→ Data for analysis:
•••
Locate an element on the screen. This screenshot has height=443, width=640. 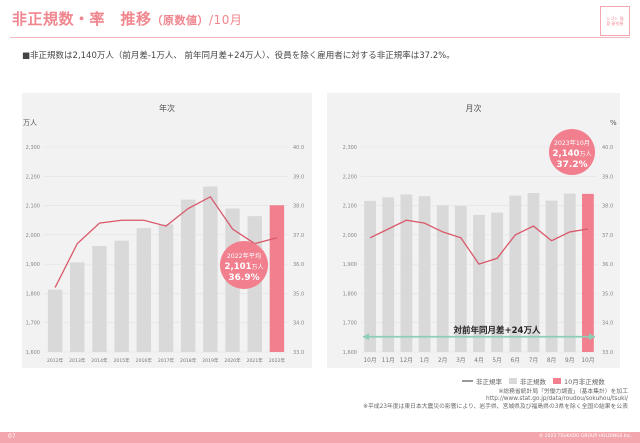
x-tick-label: 2021年 is located at coordinates (256, 360).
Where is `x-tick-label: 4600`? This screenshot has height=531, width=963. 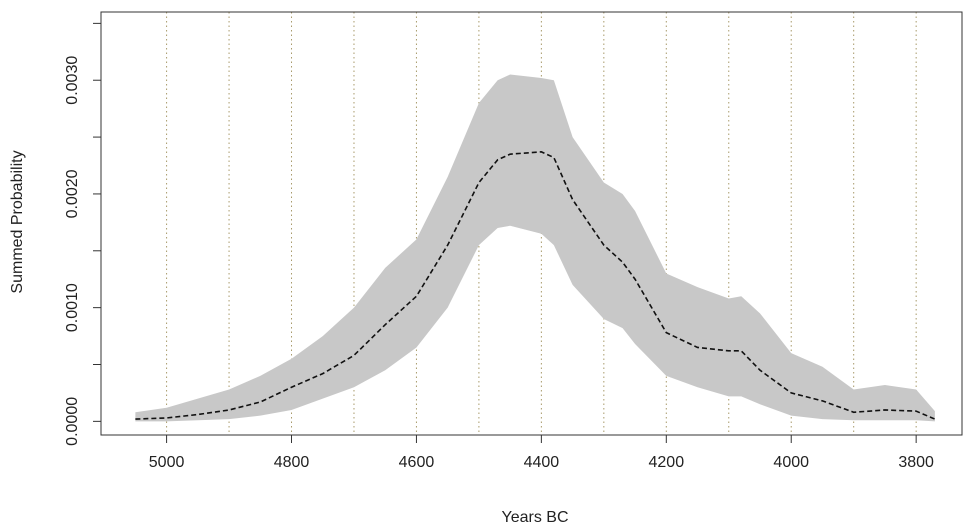
x-tick-label: 4600 is located at coordinates (417, 462).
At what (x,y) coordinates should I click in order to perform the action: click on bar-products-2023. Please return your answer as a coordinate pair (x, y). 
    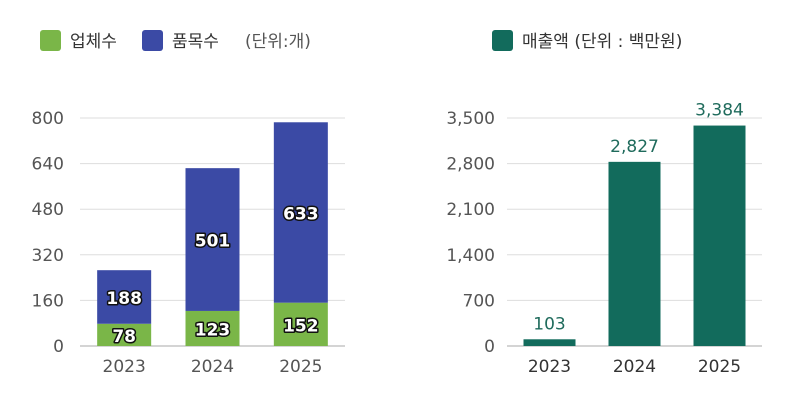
•••
→ Exercise prompt:
Copy all of the records above word for word, leaving out the pictures.

→ Your response:
Locate an element on the screen. This screenshot has height=443, width=640. 
x-tick-label: 2021年 is located at coordinates (256, 360).
Where is `x-tick-label: 4600`? This screenshot has height=531, width=963. 
x-tick-label: 4600 is located at coordinates (417, 462).
At what (x,y) coordinates should I click in order to perform the action: click on bar-products-2023. Please return your answer as a coordinate pair (x, y). 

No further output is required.